The casino is named after George Zucco who played Moriarty in "The Adventures of Sherlock Holmes" (1939), and a Nazi in "Sherlock Holmes in Washington" (1943). To my mind, he is the definitive Moriarty! His Moriarty is everything I expect from Holmes' greatest enemy. Brilliant, and diabolically twisted at the same time, but not in an obvious way like Andrew Scott's Moriarty, though his take on the classic villain is good too. In one scene, Zucco calmly, yet with anger in his tone, explains to his butler that he was on trial for "merely" killing a man, but for damaging one of his prize flowers, he would gladly torture the butler to death. It may come off as "old film" hokey, but when George Zucco says the lines, you know he ain't messin'. He delivers the right amount of shivers to your spine.
George Zucco specialized in playing villains who were cool under pressure, more often than not, smooth and yet full of snark. So British in other words.

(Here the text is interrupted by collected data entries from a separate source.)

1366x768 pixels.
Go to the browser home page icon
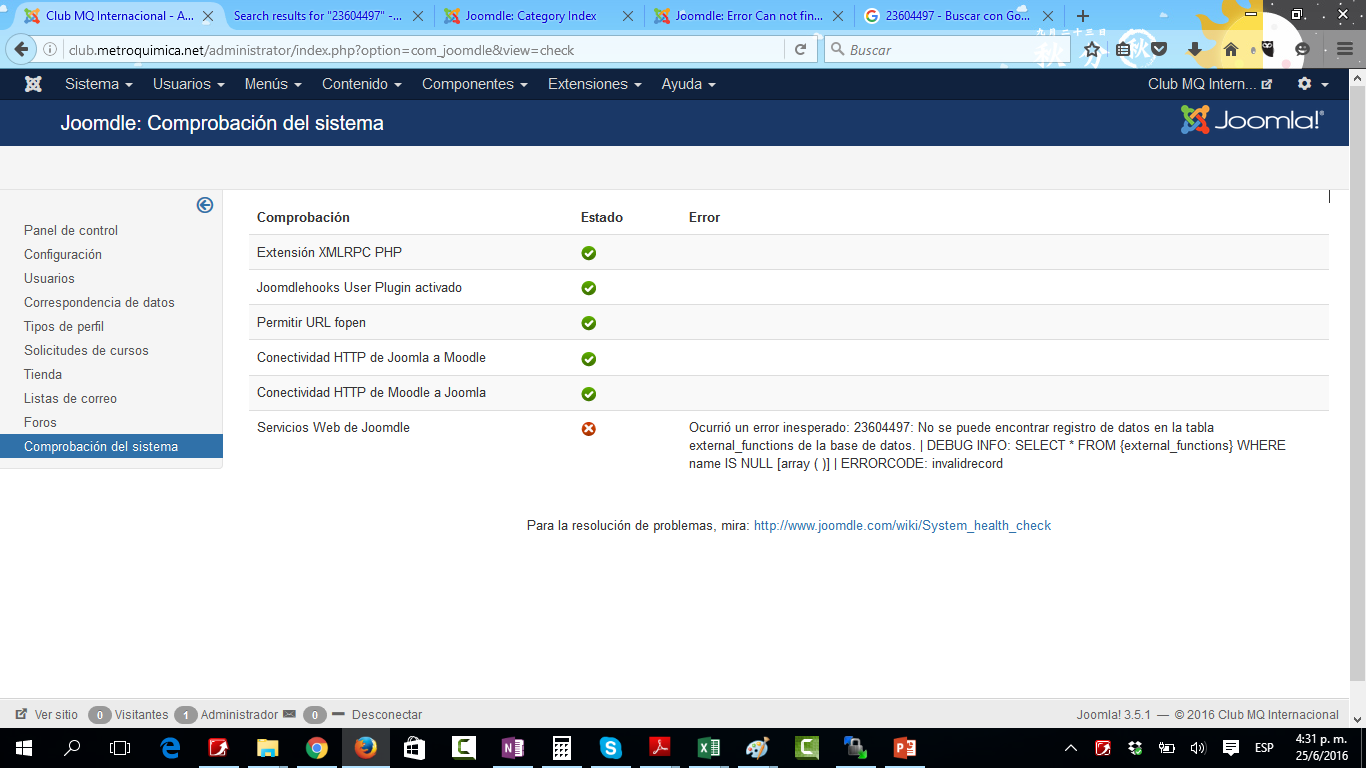1231,50
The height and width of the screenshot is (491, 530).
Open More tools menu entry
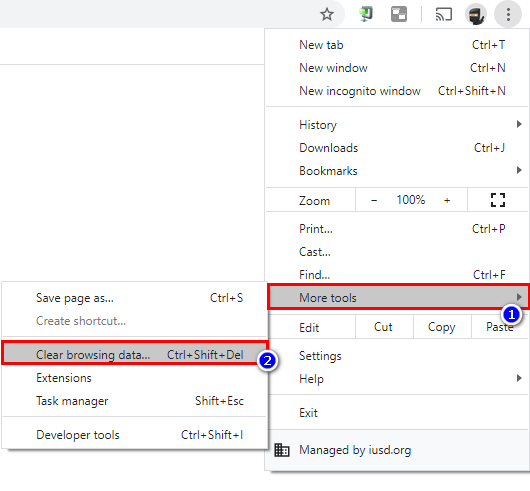pos(398,297)
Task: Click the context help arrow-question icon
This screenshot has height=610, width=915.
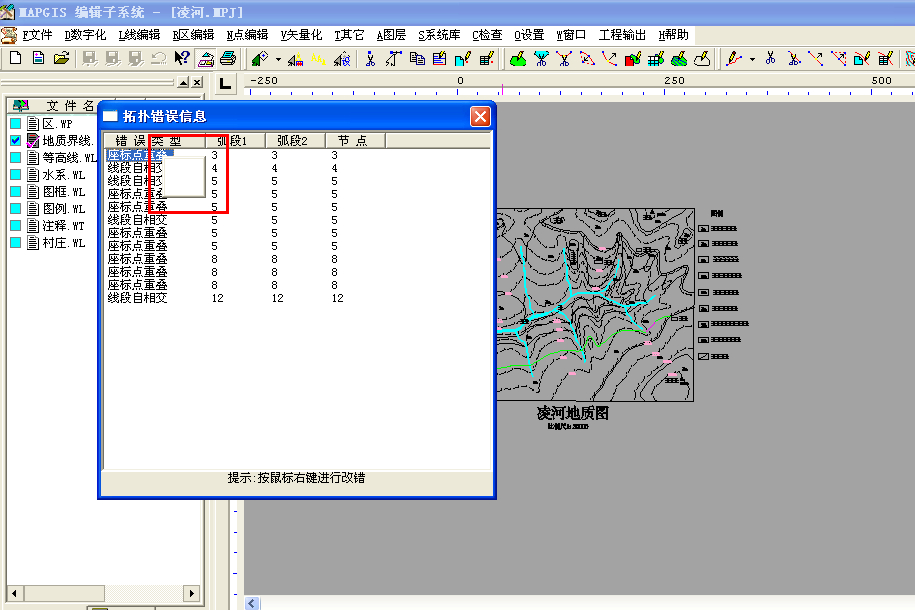Action: (x=182, y=59)
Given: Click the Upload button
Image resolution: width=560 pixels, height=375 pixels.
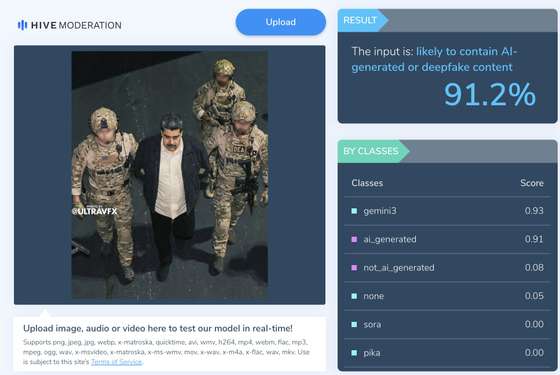Looking at the screenshot, I should pyautogui.click(x=281, y=22).
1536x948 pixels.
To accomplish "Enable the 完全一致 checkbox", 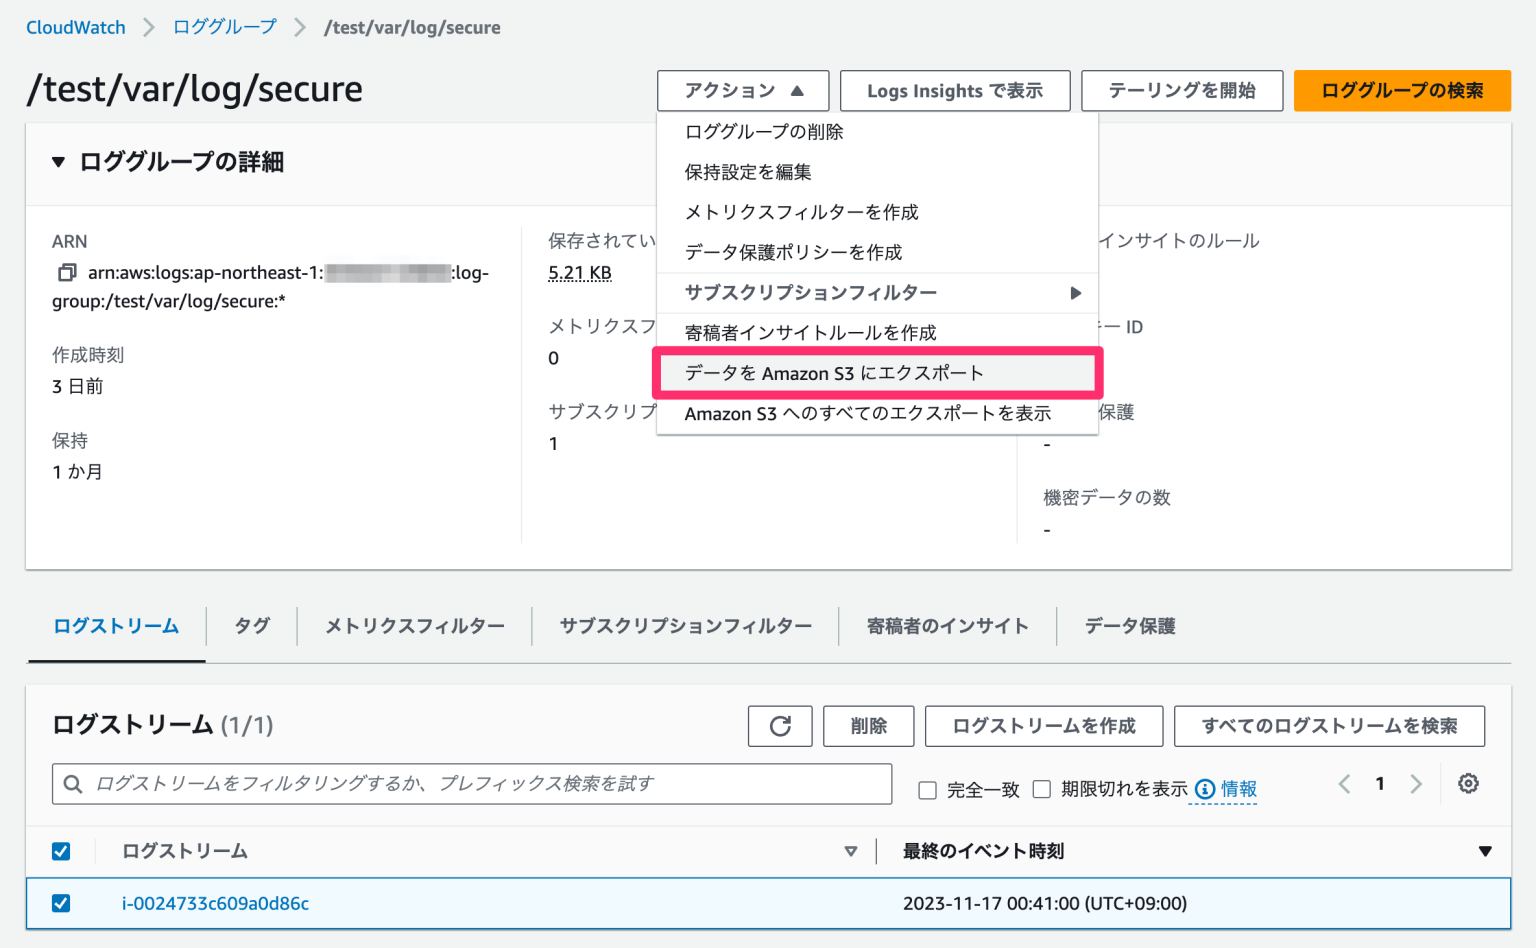I will (927, 789).
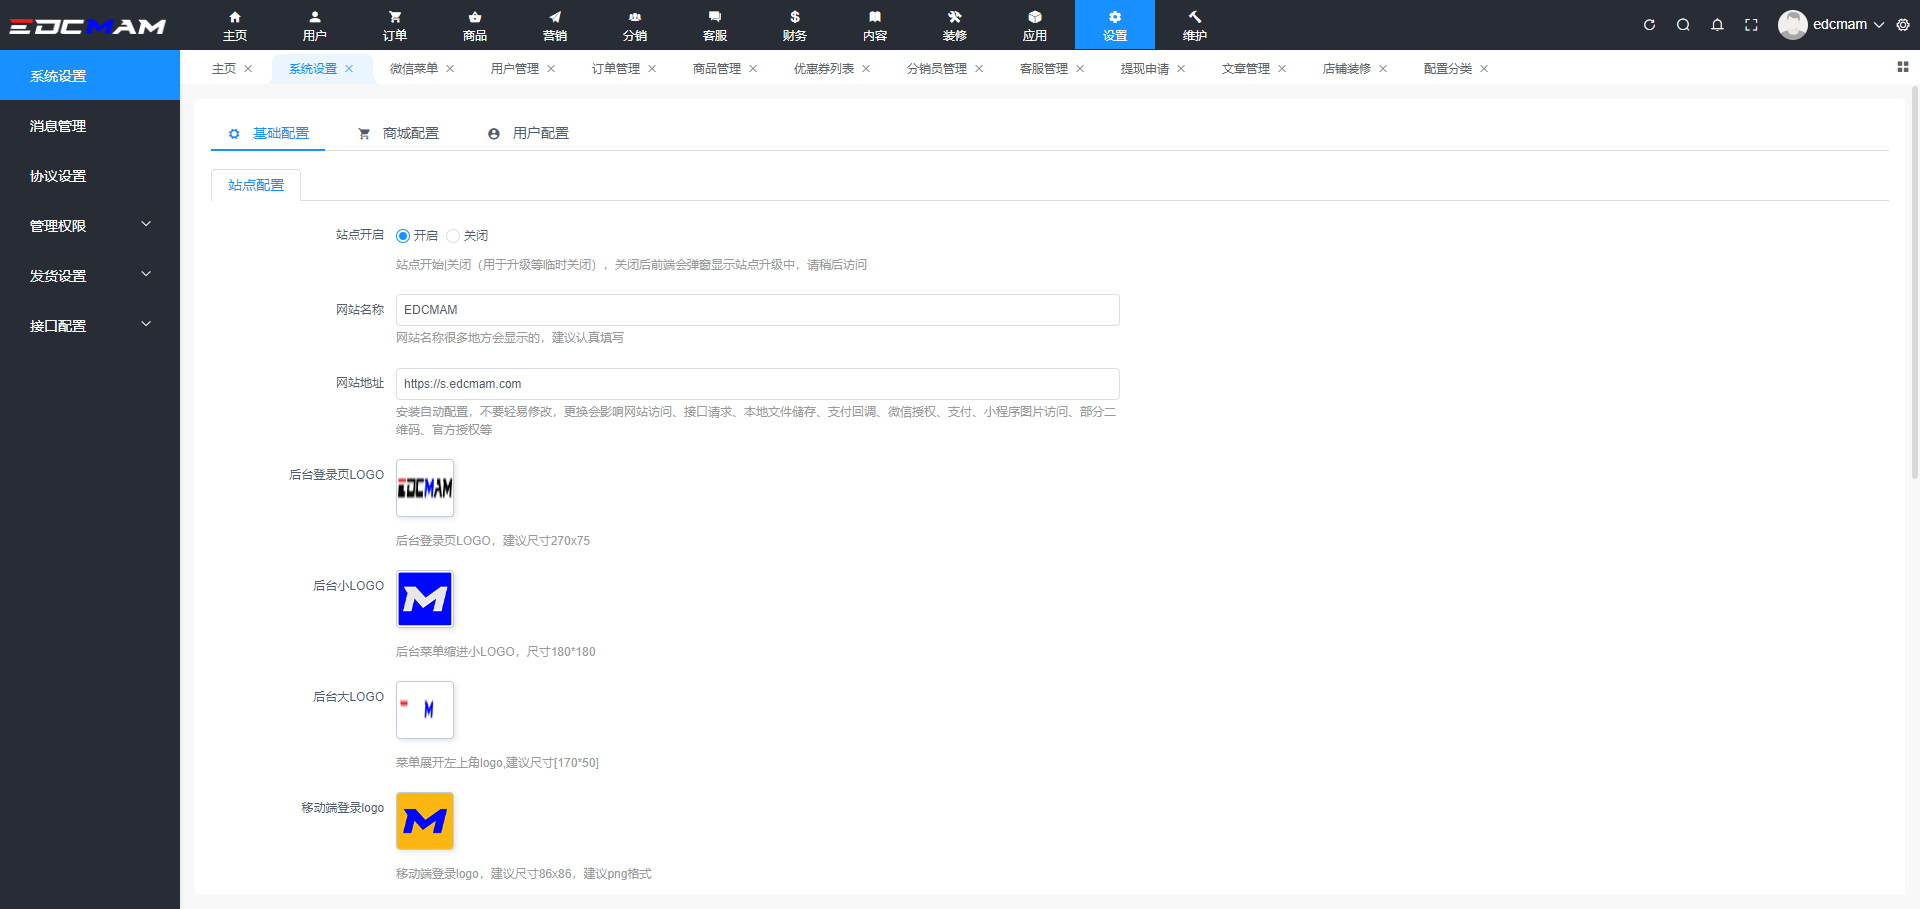Open the notification bell
Viewport: 1920px width, 909px height.
coord(1717,25)
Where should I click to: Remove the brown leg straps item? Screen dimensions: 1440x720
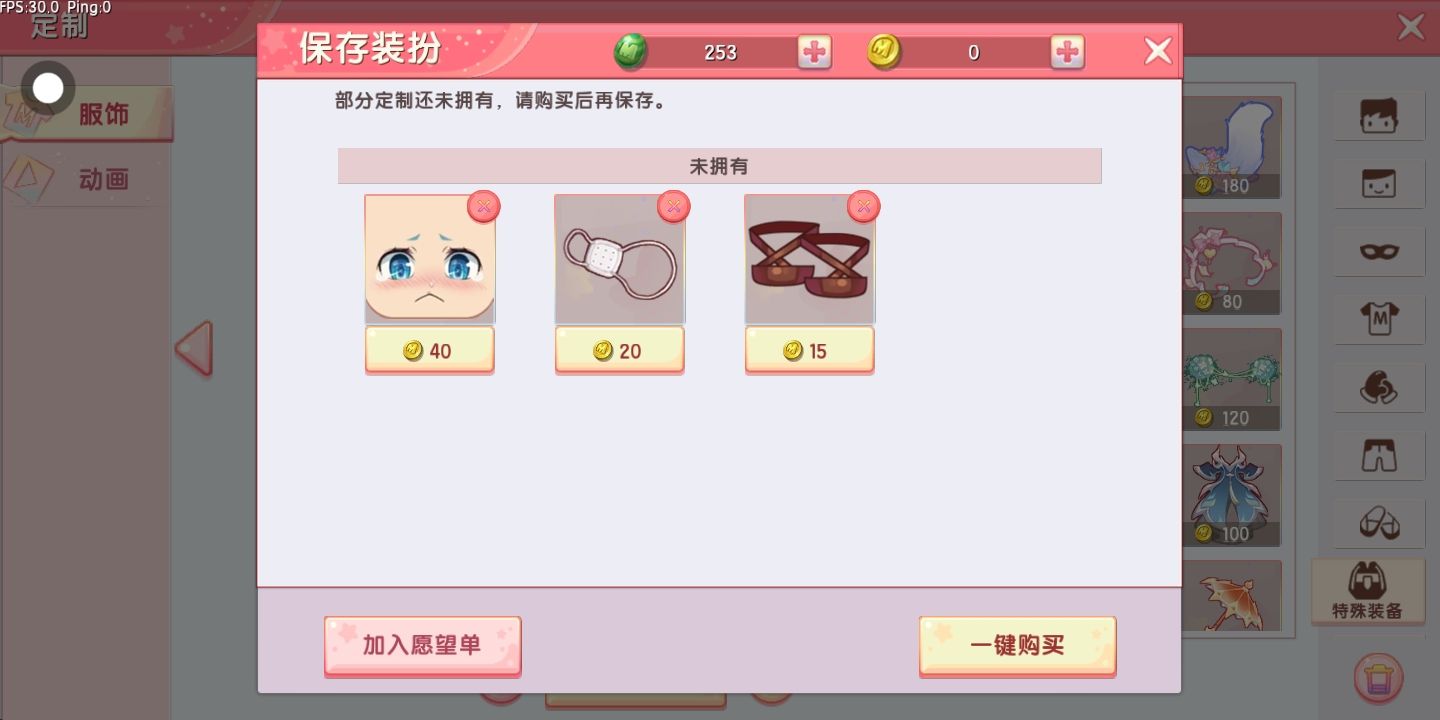(864, 206)
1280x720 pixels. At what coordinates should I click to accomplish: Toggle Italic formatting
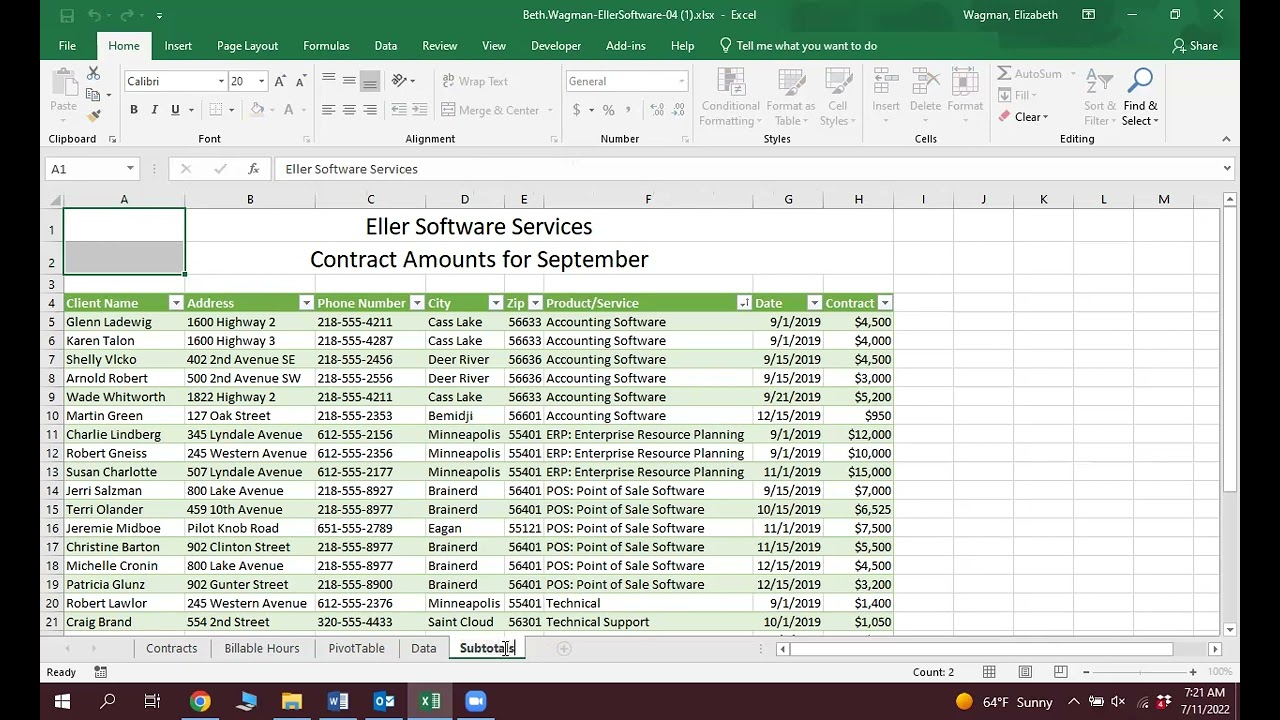click(154, 110)
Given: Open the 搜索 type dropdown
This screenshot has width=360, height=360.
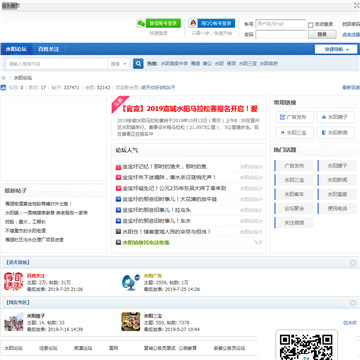Looking at the screenshot, I should pyautogui.click(x=119, y=64).
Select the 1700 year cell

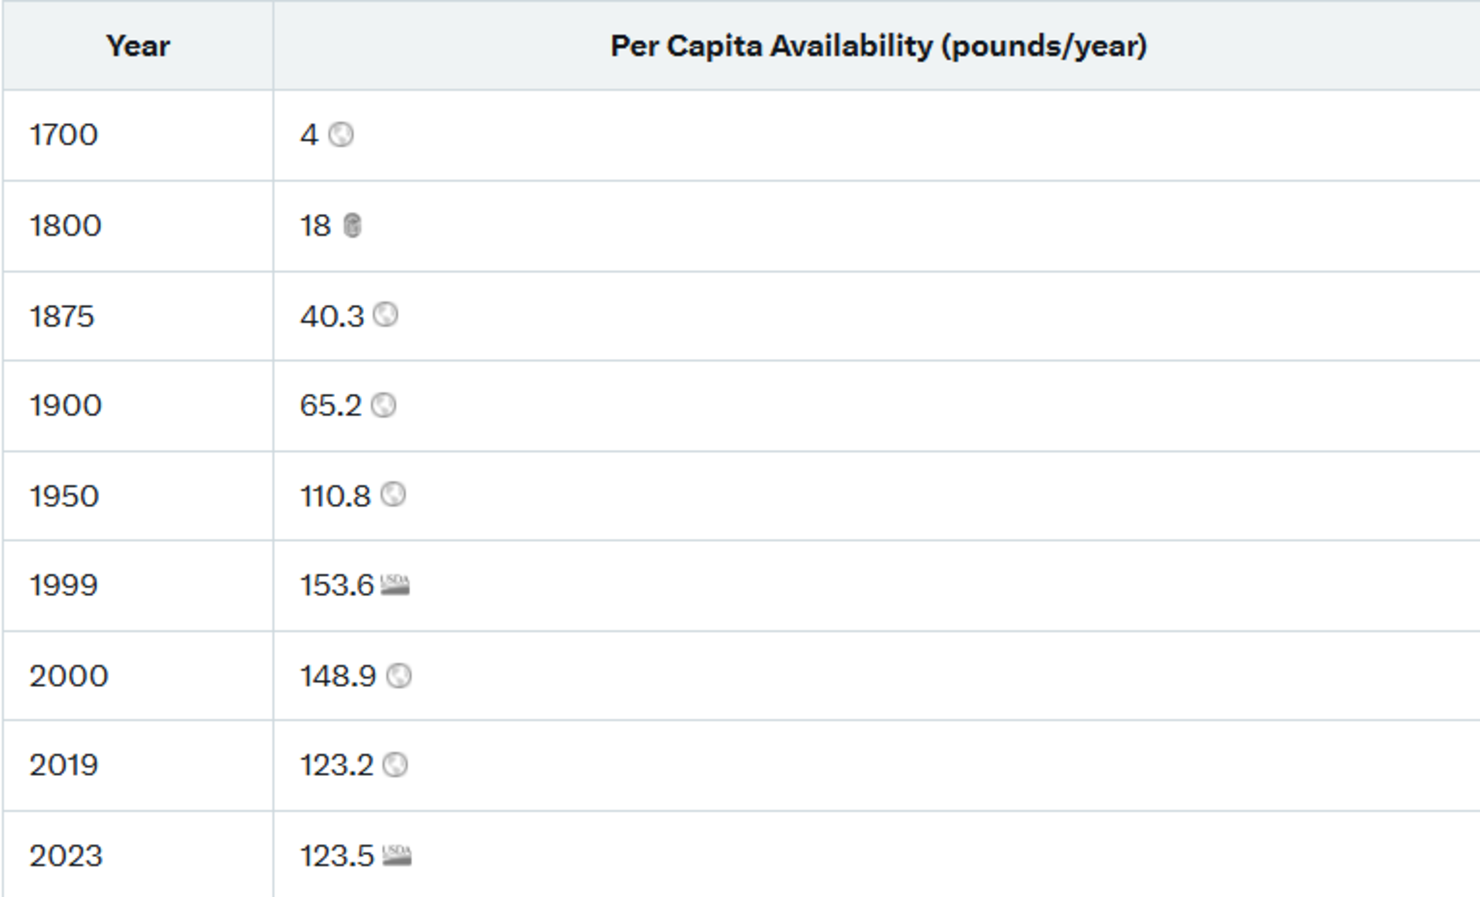coord(138,136)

"The Adventures of Sherlock Holmes" has Moriarty attempt to steal the Crown Jewels on his own instead of having his men do it. 73 years later, "The Reichenbach Fall" has Moriarty try it again, and more or less succeed.
I can neither confirm or deny that "laptop guy" is a certain hacker from one of my most favorite shows, "Leverage".
I'm not thrilled with having John and Lestrade's flashback quotes be inaccurate, it really bugs the OCD in me, but I have an even bigger problem with breaking the 3rd Commandment. I know that taking the Lord's name in vain is becoming very common to the point where most people don't think of it as swearing, and I also try not to have my Christian views interfere with my writing too much since I don't want to come off as patronizingly preachy or have only a select few able to enjoy reading my stuff, but sometimes I just got to take a stand on certain things and say, "I'm not writing that".
The Incident that caused Sherlock to drop out of university and drastically escalate his drug addiction will be expanded on in later "episodes".
Meiringen is the Swiss town closest to the Reichenbach Falls. They have a Sherlock Holmes museum and statue.
E. Scott the plumber was the disguise Sherlock Holmes used in "The Adventure of Charles Augustus Milverton" (1905)
von Bork and von Herling were the main villains in "His Last Bow" (1917) And von Bork was *SPOILER ALERT* revealed as the villain in "Sherlock Holmes and the Voice of Terror" (1942) the first Rathbone film to take place in contemporary times.
Sherlock Holmes fighting Nazis. Never gets old! Always awesome!